Pull every line with "Ngày" from the entries below.

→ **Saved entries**

Content starts

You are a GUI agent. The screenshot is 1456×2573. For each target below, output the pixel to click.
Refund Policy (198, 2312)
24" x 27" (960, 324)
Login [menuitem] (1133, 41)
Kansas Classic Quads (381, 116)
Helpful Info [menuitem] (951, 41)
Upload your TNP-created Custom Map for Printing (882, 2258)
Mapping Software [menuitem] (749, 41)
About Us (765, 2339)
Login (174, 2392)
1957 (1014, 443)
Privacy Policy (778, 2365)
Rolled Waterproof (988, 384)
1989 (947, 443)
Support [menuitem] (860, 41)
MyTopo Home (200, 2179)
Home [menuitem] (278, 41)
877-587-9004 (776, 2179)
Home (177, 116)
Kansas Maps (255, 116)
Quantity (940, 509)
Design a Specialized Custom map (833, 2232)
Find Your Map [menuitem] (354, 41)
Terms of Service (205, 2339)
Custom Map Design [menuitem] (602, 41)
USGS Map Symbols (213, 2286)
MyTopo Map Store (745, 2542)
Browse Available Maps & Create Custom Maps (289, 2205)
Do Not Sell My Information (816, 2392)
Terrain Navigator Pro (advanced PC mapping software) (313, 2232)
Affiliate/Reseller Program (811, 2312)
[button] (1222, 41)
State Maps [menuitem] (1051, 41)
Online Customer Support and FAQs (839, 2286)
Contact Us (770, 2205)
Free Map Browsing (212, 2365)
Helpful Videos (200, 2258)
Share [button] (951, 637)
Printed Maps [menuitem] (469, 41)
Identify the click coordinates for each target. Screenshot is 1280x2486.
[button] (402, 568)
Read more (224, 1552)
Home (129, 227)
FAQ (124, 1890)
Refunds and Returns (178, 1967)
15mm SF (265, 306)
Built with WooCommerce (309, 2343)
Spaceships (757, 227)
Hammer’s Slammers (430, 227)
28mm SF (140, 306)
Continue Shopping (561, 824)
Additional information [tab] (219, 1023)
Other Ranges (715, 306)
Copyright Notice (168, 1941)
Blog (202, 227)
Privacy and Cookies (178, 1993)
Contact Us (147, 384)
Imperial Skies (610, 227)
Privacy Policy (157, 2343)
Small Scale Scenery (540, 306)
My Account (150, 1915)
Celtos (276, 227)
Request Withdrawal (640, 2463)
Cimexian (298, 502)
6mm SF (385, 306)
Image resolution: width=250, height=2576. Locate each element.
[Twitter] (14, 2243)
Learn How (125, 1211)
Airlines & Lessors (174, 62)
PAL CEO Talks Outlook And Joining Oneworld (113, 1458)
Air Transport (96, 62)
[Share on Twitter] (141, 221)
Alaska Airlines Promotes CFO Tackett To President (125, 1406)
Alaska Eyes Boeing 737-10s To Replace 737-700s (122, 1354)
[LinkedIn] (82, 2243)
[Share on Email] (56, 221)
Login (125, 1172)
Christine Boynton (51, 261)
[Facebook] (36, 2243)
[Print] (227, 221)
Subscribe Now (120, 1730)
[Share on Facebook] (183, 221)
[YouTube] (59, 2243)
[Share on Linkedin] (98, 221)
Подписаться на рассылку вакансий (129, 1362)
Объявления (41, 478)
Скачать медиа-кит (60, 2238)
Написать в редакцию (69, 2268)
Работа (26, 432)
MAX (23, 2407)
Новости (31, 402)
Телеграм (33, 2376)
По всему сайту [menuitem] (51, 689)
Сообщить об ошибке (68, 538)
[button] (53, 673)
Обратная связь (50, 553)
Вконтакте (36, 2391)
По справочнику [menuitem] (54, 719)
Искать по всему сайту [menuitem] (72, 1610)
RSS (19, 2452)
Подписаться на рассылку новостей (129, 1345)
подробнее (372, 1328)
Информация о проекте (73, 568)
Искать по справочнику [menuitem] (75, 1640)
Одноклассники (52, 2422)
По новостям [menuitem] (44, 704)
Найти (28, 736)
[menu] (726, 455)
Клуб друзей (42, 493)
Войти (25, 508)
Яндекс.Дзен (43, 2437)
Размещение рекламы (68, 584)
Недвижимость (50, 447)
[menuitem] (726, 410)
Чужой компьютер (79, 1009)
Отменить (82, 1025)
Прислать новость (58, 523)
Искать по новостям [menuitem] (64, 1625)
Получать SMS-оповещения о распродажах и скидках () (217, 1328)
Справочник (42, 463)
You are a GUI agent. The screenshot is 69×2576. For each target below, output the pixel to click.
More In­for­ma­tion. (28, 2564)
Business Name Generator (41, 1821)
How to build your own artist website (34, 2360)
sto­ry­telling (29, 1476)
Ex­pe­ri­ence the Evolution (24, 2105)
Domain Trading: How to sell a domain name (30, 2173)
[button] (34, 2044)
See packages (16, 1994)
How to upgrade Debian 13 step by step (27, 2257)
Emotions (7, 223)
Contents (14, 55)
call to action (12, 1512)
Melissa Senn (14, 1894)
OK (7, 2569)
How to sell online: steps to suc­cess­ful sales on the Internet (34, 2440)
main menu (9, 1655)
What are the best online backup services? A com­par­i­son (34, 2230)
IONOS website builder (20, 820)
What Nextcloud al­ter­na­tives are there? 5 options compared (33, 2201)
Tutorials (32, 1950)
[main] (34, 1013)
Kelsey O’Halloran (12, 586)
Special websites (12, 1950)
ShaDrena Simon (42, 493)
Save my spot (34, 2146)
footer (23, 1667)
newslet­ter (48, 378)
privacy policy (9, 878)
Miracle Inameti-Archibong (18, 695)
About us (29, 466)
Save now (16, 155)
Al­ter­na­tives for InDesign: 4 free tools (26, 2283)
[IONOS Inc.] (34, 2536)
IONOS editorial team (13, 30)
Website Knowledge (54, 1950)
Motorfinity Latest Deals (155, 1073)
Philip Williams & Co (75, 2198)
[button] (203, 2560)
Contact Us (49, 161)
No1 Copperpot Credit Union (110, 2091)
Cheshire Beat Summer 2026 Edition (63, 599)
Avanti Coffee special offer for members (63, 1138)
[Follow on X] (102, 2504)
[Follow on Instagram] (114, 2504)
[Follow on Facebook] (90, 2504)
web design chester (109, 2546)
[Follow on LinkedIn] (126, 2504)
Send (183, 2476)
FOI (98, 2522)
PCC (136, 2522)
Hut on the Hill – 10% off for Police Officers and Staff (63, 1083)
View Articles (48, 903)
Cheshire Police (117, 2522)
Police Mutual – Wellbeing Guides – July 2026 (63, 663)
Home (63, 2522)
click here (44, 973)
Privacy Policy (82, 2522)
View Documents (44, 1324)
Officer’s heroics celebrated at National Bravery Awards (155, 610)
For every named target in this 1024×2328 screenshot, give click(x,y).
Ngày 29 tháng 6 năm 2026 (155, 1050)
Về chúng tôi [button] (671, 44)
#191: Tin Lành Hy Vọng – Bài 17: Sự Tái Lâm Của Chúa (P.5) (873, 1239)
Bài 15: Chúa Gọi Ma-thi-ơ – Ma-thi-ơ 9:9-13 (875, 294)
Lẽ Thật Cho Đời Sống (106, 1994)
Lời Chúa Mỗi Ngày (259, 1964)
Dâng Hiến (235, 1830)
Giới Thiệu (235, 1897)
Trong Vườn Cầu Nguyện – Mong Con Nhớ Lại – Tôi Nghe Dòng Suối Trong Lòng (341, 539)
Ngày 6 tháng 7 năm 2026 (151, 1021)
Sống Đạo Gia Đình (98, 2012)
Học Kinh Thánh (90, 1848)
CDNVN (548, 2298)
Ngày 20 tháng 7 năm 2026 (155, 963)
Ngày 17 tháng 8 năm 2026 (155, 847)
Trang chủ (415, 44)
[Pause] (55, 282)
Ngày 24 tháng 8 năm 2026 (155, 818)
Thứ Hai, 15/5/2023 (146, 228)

Content ends

→ **Response to the exercise**
Ngày 29 tháng 6 năm 2026 (155, 1050)
Lời Chúa Mỗi Ngày (259, 1964)
Ngày 6 tháng 7 năm 2026 (151, 1021)
Ngày 20 tháng 7 năm 2026 (155, 963)
Ngày 17 tháng 8 năm 2026 (155, 847)
Ngày 24 tháng 8 năm 2026 (155, 818)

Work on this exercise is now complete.